= REQUIRED TASK =
Reproduce the following material line for line, with no changes.

= SUPPLIED ENTRIES =

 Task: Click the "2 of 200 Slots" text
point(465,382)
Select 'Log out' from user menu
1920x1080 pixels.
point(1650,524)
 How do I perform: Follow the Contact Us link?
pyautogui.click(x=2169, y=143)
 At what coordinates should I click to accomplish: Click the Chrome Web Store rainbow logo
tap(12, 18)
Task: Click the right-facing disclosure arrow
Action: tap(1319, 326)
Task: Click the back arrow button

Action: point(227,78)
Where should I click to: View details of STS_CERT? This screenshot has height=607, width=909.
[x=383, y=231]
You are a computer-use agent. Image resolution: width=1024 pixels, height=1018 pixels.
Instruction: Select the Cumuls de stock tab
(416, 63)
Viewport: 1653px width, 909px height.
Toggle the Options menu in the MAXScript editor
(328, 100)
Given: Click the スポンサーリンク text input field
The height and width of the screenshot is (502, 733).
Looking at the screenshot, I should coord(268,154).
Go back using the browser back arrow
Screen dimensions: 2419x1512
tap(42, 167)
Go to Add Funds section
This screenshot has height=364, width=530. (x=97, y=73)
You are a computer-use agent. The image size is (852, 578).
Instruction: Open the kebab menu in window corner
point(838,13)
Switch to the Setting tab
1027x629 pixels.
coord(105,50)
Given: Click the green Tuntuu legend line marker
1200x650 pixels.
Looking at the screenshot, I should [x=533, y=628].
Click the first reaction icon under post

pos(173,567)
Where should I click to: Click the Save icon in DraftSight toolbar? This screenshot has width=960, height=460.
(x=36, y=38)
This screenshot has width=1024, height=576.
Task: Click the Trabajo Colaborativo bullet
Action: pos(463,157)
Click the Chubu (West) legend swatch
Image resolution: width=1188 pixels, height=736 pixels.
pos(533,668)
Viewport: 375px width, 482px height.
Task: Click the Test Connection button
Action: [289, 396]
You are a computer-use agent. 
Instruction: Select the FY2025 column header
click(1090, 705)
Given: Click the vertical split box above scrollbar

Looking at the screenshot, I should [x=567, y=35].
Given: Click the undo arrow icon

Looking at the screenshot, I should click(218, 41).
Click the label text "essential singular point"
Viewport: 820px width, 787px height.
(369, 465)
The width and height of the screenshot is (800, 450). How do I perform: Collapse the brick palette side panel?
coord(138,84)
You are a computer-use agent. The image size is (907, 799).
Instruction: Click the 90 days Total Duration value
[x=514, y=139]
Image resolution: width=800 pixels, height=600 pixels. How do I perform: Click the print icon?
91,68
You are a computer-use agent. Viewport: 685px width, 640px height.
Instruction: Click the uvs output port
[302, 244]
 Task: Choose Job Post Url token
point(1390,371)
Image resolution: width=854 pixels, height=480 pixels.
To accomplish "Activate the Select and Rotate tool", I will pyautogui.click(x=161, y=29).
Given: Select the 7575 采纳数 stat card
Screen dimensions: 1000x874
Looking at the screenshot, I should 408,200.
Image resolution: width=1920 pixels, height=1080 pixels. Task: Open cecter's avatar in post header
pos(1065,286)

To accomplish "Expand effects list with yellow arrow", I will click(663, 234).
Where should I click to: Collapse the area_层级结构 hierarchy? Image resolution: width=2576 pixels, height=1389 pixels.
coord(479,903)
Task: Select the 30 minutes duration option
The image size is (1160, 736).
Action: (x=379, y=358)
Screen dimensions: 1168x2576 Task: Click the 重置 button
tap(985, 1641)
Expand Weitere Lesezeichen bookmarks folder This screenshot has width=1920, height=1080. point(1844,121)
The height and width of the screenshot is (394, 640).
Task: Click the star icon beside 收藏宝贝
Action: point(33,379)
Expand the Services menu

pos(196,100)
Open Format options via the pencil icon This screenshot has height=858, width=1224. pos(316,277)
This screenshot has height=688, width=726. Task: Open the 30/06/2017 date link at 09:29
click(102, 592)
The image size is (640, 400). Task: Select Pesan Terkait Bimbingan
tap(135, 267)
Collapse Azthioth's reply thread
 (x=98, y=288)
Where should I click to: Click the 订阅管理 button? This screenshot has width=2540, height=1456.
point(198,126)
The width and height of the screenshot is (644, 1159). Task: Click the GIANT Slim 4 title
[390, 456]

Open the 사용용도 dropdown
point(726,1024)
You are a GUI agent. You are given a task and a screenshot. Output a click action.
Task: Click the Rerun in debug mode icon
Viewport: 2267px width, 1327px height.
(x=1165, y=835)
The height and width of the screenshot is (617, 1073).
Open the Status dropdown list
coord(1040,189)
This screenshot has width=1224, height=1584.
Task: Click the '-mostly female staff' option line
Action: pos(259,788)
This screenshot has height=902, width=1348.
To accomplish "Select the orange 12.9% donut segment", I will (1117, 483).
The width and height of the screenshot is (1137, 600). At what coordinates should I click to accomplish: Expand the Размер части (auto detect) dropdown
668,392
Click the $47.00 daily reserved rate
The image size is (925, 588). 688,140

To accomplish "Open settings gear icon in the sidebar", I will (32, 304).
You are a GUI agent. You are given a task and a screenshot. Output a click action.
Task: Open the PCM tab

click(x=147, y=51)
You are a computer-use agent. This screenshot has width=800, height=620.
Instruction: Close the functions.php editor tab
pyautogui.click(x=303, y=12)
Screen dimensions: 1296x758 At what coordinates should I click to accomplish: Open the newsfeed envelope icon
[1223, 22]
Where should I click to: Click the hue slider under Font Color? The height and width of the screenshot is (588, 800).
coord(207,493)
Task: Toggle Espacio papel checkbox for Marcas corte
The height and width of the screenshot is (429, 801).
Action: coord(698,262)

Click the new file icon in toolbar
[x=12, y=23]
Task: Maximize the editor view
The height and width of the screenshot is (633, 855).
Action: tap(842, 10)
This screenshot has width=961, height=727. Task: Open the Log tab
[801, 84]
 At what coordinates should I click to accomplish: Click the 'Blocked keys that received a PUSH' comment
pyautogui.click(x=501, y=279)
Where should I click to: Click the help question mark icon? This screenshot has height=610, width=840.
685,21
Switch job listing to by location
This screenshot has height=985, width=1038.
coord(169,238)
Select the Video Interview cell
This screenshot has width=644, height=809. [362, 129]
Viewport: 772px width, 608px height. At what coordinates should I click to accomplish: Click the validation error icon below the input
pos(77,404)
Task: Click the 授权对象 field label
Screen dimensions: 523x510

= FULL SOLUTION =
 Task: Click the "2 of 200 Slots" text
point(465,382)
Select 'Log out' from user menu
1920x1080 pixels.
point(1650,524)
 How do I perform: Follow the Contact Us link?
pyautogui.click(x=2169, y=143)
 At what coordinates should I click to accomplish: Click the Chrome Web Store rainbow logo
tap(12, 18)
Task: Click the right-facing disclosure arrow
Action: tap(1319, 326)
Task: Click the back arrow button

Action: point(227,78)
Where should I click to: View details of STS_CERT? This screenshot has height=607, width=909.
[x=383, y=231]
You are a computer-use agent. Image resolution: width=1024 pixels, height=1018 pixels.
Instruction: Select the Cumuls de stock tab
(416, 63)
Viewport: 1653px width, 909px height.
Toggle the Options menu in the MAXScript editor
(328, 100)
Given: Click the スポンサーリンク text input field
The height and width of the screenshot is (502, 733).
Looking at the screenshot, I should coord(268,154).
Go back using the browser back arrow
Screen dimensions: 2419x1512
tap(42, 167)
Go to Add Funds section
This screenshot has height=364, width=530. (x=97, y=73)
You are a computer-use agent. The image size is (852, 578).
Instruction: Open the kebab menu in window corner
point(838,13)
Switch to the Setting tab
1027x629 pixels.
coord(105,50)
Given: Click the green Tuntuu legend line marker
1200x650 pixels.
Looking at the screenshot, I should [x=533, y=628].
Click the first reaction icon under post

pos(173,567)
Where should I click to: Click the Save icon in DraftSight toolbar? This screenshot has width=960, height=460.
(x=36, y=38)
This screenshot has width=1024, height=576.
Task: Click the Trabajo Colaborativo bullet
Action: pos(463,157)
Click the Chubu (West) legend swatch
Image resolution: width=1188 pixels, height=736 pixels.
pos(533,668)
Viewport: 375px width, 482px height.
Task: Click the Test Connection button
Action: [289, 396]
You are a computer-use agent. 
Instruction: Select the FY2025 column header
click(1090, 705)
Given: Click the vertical split box above scrollbar

Looking at the screenshot, I should [x=567, y=35].
Given: Click the undo arrow icon

Looking at the screenshot, I should click(218, 41).
Click the label text "essential singular point"
Viewport: 820px width, 787px height.
(369, 465)
The width and height of the screenshot is (800, 450). How do I perform: Collapse the brick palette side panel?
coord(138,84)
You are a computer-use agent. The image size is (907, 799).
Instruction: Click the 90 days Total Duration value
[x=514, y=139]
Image resolution: width=800 pixels, height=600 pixels. How do I perform: Click the print icon?
91,68
You are a computer-use agent. Viewport: 685px width, 640px height.
Instruction: Click the uvs output port
[302, 244]
 Task: Choose Job Post Url token
point(1390,371)
Image resolution: width=854 pixels, height=480 pixels.
To accomplish "Activate the Select and Rotate tool", I will pyautogui.click(x=161, y=29).
Given: Select the 7575 采纳数 stat card
Screen dimensions: 1000x874
Looking at the screenshot, I should 408,200.
Image resolution: width=1920 pixels, height=1080 pixels. Task: Open cecter's avatar in post header
pos(1065,286)

To accomplish "Expand effects list with yellow arrow", I will click(663, 234).
Where should I click to: Collapse the area_层级结构 hierarchy? Image resolution: width=2576 pixels, height=1389 pixels.
coord(479,903)
Task: Select the 30 minutes duration option
The image size is (1160, 736).
Action: (x=379, y=358)
Screen dimensions: 1168x2576 Task: Click the 重置 button
tap(985, 1641)
Expand Weitere Lesezeichen bookmarks folder This screenshot has width=1920, height=1080. point(1844,121)
The height and width of the screenshot is (394, 640).
Task: Click the star icon beside 收藏宝贝
Action: point(33,379)
Expand the Services menu

pos(196,100)
Open Format options via the pencil icon This screenshot has height=858, width=1224. pos(316,277)
This screenshot has height=688, width=726. Task: Open the 30/06/2017 date link at 09:29
click(102, 592)
The image size is (640, 400). Task: Select Pesan Terkait Bimbingan
tap(135, 267)
Collapse Azthioth's reply thread
 (x=98, y=288)
Where should I click to: Click the 订阅管理 button? This screenshot has width=2540, height=1456.
point(198,126)
The width and height of the screenshot is (644, 1159). Task: Click the GIANT Slim 4 title
[390, 456]

Open the 사용용도 dropdown
point(726,1024)
You are a GUI agent. You are given a task and a screenshot. Output a click action.
Task: Click the Rerun in debug mode icon
Viewport: 2267px width, 1327px height.
(x=1165, y=835)
The height and width of the screenshot is (617, 1073).
Open the Status dropdown list
coord(1040,189)
This screenshot has width=1224, height=1584.
Task: Click the '-mostly female staff' option line
Action: pos(259,788)
This screenshot has height=902, width=1348.
To accomplish "Select the orange 12.9% donut segment", I will (1117, 483).
The width and height of the screenshot is (1137, 600). At what coordinates should I click to accomplish: Expand the Размер части (auto detect) dropdown
668,392
Click the $47.00 daily reserved rate
The image size is (925, 588). 688,140

To accomplish "Open settings gear icon in the sidebar", I will (32, 304).
You are a GUI agent. You are given a task and a screenshot. Output a click action.
Task: Open the PCM tab

click(x=147, y=51)
You are a computer-use agent. This screenshot has width=800, height=620.
Instruction: Close the functions.php editor tab
pyautogui.click(x=303, y=12)
Screen dimensions: 1296x758 At what coordinates should I click to accomplish: Open the newsfeed envelope icon
[1223, 22]
Where should I click to: Click the hue slider under Font Color? The height and width of the screenshot is (588, 800).
coord(207,493)
Task: Toggle Espacio papel checkbox for Marcas corte
The height and width of the screenshot is (429, 801).
Action: coord(698,262)

Click the new file icon in toolbar
[x=12, y=23]
Task: Maximize the editor view
The height and width of the screenshot is (633, 855).
Action: tap(842, 10)
This screenshot has width=961, height=727. Task: Open the Log tab
[801, 84]
 At what coordinates should I click to accomplish: Click the 'Blocked keys that received a PUSH' comment
pyautogui.click(x=501, y=279)
Where should I click to: Click the help question mark icon? This screenshot has height=610, width=840.
685,21
Switch job listing to by location
This screenshot has height=985, width=1038.
coord(169,238)
Select the Video Interview cell
This screenshot has width=644, height=809. [362, 129]
Viewport: 772px width, 608px height. At what coordinates should I click to accomplish: Click the validation error icon below the input
pos(77,404)
Task: Click the 授权对象 field label
Screen dimensions: 523x510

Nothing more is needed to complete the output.